Nel nostro Paese infatti il tasso di disoccupazione dei giovani in età compresa fra i 15 e i 24, cioè la quota di chi è senza lavoro sul totale degli attivi, è attestata al 40,4% (la media di Eurolandia è del 24,1%) e si tratta di circa 4,4 punti percentuali in più rispetto a un anno prima. È l'esercito di 654mila giovani senza lavoro che cresce, 34mila in più in un anno, mentre si riduce la schiera di chi è realmente occupato.

Solo il 16,1% degli under 24, infatti, ha un posto: 964mila giovani in totale, 138mila in meno in un anno, e 23mila in un mese. A conti fatti meno di 2 giovani su 10 sono occupati. E l'effetto scoraggiamento si fa sentire: il numero di giovani inattivi, (un insieme che comprende, oltre agli gli studenti, anche i "neet") è di 4 milioni 371mila, 54mila in più in un anno e 64mila in un mese, dice ancora l'Istat.

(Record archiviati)
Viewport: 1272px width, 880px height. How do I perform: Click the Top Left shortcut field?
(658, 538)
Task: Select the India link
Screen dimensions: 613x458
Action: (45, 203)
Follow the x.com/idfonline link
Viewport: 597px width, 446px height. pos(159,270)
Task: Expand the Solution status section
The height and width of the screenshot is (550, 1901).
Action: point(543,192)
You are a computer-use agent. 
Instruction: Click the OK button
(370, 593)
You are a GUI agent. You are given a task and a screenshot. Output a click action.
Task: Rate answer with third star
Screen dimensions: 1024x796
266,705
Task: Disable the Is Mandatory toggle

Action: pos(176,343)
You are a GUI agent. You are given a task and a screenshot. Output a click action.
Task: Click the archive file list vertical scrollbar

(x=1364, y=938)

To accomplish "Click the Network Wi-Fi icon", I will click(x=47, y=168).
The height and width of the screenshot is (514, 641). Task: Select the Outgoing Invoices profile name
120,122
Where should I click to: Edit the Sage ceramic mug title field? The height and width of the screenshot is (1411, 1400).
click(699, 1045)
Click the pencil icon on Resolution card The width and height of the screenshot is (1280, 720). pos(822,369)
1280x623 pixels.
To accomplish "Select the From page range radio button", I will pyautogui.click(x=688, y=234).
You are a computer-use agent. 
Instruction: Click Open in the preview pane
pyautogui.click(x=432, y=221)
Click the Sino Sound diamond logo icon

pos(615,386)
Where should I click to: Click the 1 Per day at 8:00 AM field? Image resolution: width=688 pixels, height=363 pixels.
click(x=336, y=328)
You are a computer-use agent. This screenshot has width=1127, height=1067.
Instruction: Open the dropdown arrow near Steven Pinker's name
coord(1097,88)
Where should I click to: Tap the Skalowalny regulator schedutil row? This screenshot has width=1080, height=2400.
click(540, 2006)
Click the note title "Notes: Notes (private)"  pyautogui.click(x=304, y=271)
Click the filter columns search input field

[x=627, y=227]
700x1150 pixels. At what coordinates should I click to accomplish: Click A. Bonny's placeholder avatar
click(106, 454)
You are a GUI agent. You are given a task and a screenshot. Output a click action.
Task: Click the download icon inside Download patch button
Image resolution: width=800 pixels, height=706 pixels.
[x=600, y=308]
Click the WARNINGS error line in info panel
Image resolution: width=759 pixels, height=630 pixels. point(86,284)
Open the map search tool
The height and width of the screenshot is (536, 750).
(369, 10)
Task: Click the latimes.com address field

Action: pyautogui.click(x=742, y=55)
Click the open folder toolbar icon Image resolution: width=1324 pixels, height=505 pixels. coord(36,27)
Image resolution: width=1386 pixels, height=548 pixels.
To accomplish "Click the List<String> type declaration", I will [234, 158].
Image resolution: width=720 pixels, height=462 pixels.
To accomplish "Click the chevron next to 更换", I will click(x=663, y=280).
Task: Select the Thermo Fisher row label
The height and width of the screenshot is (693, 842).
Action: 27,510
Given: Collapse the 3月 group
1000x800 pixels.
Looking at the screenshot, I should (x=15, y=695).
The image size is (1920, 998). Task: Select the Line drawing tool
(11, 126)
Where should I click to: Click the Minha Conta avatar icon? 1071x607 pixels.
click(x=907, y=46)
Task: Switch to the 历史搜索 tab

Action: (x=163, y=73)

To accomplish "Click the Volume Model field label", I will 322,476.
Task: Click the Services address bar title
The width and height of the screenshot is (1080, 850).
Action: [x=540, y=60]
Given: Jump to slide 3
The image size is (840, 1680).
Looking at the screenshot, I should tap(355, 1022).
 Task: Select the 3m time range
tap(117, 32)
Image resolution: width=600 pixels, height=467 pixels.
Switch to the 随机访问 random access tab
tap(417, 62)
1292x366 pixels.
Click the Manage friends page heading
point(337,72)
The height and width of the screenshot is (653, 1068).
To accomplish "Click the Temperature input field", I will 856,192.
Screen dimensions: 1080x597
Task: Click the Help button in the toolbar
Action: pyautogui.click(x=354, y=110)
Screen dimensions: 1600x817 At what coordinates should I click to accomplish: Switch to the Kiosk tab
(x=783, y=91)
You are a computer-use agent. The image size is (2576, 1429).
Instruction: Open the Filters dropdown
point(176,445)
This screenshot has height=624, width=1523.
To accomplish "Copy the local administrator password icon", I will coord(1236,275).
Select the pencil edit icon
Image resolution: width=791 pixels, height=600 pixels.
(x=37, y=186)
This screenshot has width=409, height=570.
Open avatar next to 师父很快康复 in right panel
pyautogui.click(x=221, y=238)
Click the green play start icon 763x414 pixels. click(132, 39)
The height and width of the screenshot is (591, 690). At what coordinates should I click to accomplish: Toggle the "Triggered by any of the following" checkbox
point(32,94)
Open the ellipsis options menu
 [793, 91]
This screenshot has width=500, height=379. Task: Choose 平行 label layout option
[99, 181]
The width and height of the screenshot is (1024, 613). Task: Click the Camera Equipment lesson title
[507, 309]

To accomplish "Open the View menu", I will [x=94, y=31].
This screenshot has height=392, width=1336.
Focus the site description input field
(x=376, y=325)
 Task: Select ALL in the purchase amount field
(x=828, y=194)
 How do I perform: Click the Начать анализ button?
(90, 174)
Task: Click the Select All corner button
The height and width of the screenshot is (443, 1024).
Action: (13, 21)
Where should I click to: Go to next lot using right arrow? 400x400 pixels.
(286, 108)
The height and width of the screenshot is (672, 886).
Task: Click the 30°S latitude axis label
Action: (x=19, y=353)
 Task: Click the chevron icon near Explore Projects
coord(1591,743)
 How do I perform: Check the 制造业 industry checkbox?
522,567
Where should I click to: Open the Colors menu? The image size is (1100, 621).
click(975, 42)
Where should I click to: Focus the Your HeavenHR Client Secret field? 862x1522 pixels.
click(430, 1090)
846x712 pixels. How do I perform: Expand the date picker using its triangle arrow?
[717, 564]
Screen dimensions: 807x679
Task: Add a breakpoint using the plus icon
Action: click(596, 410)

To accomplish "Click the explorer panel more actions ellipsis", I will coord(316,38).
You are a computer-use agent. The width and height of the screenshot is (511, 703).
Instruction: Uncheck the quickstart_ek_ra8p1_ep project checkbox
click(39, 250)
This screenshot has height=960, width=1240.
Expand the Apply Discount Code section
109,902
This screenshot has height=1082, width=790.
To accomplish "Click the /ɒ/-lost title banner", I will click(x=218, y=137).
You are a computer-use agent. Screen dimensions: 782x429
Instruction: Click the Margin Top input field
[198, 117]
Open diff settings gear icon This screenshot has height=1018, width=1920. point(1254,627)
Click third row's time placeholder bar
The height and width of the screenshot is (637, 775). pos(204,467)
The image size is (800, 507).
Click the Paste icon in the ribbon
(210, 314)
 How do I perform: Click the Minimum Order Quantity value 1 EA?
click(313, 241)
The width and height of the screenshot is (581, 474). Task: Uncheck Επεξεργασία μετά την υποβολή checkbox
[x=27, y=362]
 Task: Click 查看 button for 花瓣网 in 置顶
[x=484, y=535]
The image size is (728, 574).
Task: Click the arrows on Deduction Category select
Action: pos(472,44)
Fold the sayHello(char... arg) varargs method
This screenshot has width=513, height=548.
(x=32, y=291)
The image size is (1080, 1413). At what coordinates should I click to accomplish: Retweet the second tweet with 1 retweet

__DA FARE__.
a: Traduci in inglese questa frase dell'estratto sulla disoccupazione giovanile: «A conti fatti meno di 2 giovani su 10 sono occupati.»
b: Prosegui l'estratto sulla disoccupazione giovanile dal punto in cui si ferma.
L'elenco proviene da un'altra fonte.

__RISPOSTE IN ORDINE__.
a: All told, fewer than 2 young people out of 10 are employed.

b:
Le cifre italiane allarmano il ministro del Lavoro, Enrico Giovannini, che torna a insistere sull'uso di politiche inclusive: «I dati dimostrano che la crisi continua a mordere sul mercato del lavoro», dice ed è «particolarmente negativo il fatto che il livello occupazionale, dopo 3-4 mesi di stabilità, è nuovamente diminuito e che questo accada a settembre, mese in cui ci sono segnali di ripresa in alcuni settori». In questa ottica, conclude, «la discussione sulla legge di stabilità è molto importante, proprio per accelerare il contenuto di occupazione perché l'incertezza creata dal mercato del lavoro è un fattore di ostacolo alla ripresa».

Anche i sindacati suonano l'allarme, anche nei confronti di una legge di stabilità che a loro avviso non supporta il lavoro e l'occupazione. «Il nuovo e gravissimo record sul tasso di disoccupazione dimostra che la recessione non è finita e senza una terapia d'urto non si ferma l'emorragia di posti di lavoro», denuncia la Cgil che chiede un urgente «cambio di rotta». Preoccupata anche la Cisl: «Siamo ancora in piena recessione - sottolinea il segretario generale della Cisl Raffaele Bonanni -.

Ecco perché è stato un grave errore per il Governo Letta non aver perseguito la strada di un accordo forte con il sindacato e le imprese per imprimere, a partire dalla legge di stabilità, una vera svolta nell'economia italiana». «Perdere i giovani significa perdere la speranza - commenta Maurizio Gardini, presidente di Confcooperative -, occorre concentrare le poche risorse disponibili in misure efficaci che aiutino a rilanciare occupazione e competitività».